Les êtres opprimés rêvent d’un meilleur monde ou un monde plus sensé, et quand le monde réel posent des limites au possible, le rêve dépasse le monde ou se dirige vers un monde parallèle. Le paradis terrestre, le pays de Cocagne, champs élyséens, siddhaloka, les terres pures etc. Les souffrances et les sacrifices ici-bas ne resteront pas vains. Depuis les origines de l’homme, une expertise s’est développée pour alimenter, étayer et consolider “ce soupir”, dont l’autre face est l’espoir. Bienveillante, elle permet d’atténuer les souffrances et les peurs. Elle peut aussi lier certaines conditions à l’accès aux bonheurs futurs et donner des préceptes. Elle peut s’associer avec le pouvoir en place et harmoniser les préceptes de celui-ci avec les siens, ou le conseiller sur la gestion de masses. Il faut dire que les religions détentrices d’une telle expertise ont souvent été un instrument clé du pouvoir.
Astérix et Cléopâtre
“La religion est le soupir de la créature opprimée, l'âme d'un monde sans coeur, comme elle est l'esprit de conditions sociales d'où l'esprit est exclu. Elle est l'opium du peuple.”[1]
Une “religion” est au départ un culte (superstitio) élevé au rang de “religio licita” par un pouvoir séculier, pour des raisons politiques. Une aubaine pour une religion, qui devient ainsi hégémonique. Les religions peuvent être remplacées par des idéologies et leurs experts correspondants[2], qui à leur tour veulent devenir hégémoniques, car c’est la nature d’un pouvoir.

▸ **TÂCHES DEMANDÉES**
1. Recopiez fidèlement le passage de l'extrait sur la religion qui va de « Astérix et Cléopâtre » jusqu'à « nature d’un pouvoir. » inclus.
2. Poursuivez l'extrait sur la religion à partir de sa dernière phrase.
La liste qui suit est sans rapport avec l'extrait sur la religion.

▸ **SEGMENT DE DONNÉES**

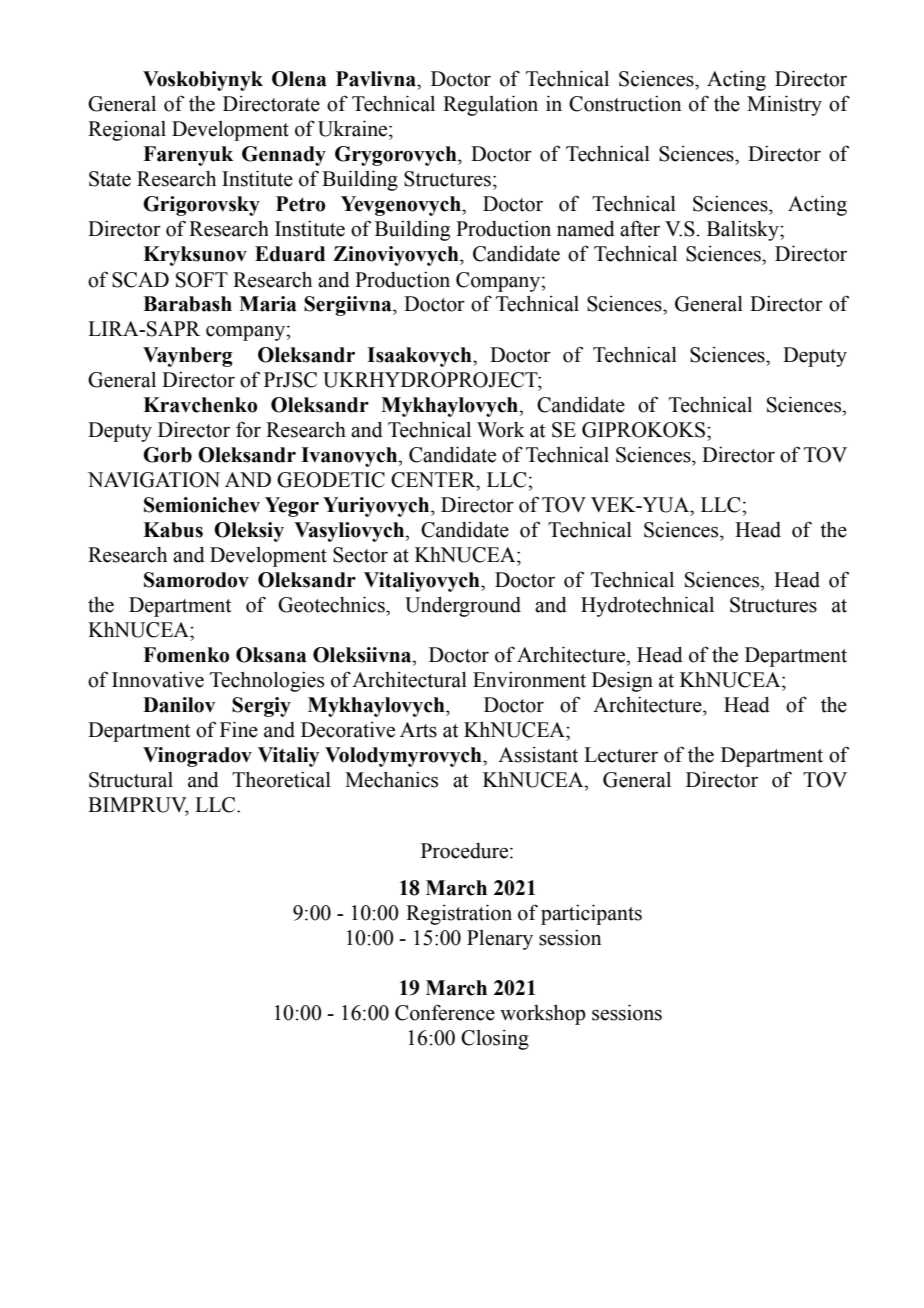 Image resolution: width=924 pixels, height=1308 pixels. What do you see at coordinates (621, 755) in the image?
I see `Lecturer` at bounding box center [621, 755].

▸ **EN RÉPONSE**
1.
Astérix et Cléopâtre
“La religion est le soupir de la créature opprimée, l'âme d'un monde sans coeur, comme elle est l'esprit de conditions sociales d'où l'esprit est exclu. Elle est l'opium du peuple.”[1]
Une “religion” est au départ un culte (superstitio) élevé au rang de “religio licita” par un pouvoir séculier, pour des raisons politiques. Une aubaine pour une religion, qui devient ainsi hégémonique. Les religions peuvent être remplacées par des idéologies et leurs experts correspondants[2], qui à leur tour veulent devenir hégémoniques, car c’est la nature d’un pouvoir.

2.
“Sans doute Constantin saisit-il le profit qu'il pouvait tirer, dans les circonstances difficiles où il se trouvait et au moment où il lui fallait conquérir le pouvoir, de l'immense parti chrétien en pleine expansion. Résolument, donc, il s'engagea dans une politique de plus en plus favorable à la religion nouvelle, sans toutefois rompre trop ouvertement avec l'ancienne, encore puissante à ce moment-là. Grassement subventionnée, l'Église étendit son influence. Les évêques ne tardèrent pas à faire la pluie et le beau temps, tant et si bien que le christianisme devint peu à peu religion d'État, les païens n'étant plus que tolérés. Sous les fils de Constantin, le culte des dieux finira par être prohibé et passible, du moins en principe, des peines les plus graves. Les anciens persécutés étaient devenus persécuteurs.Des situations similaires d’opportunisme religio-politique et d’élévation au statut de religion d’état ont eu lieu en Inde, en Chine, au Tibet … Une religion peut être remplacée par une idéologie, et une idéologie peut devenir une religion hégémonique, en empruntant des méthodes aux religions. Les religions, parfois nostalgiques d’époques où elles étaient hégémoniques, ne se débarrassent jamais complètement de leurs projets théocratiques anciens, et leurs relations avec les démocraties sont alors pour le moins complexes. Les experts en religions, et désormais aussi en divers cultes de bien-être peuvent fréquenter et assister la nouvelle idéologie hégémonique au pouvoir, pour avancer leurs projets et/ou pour attirer des faveurs.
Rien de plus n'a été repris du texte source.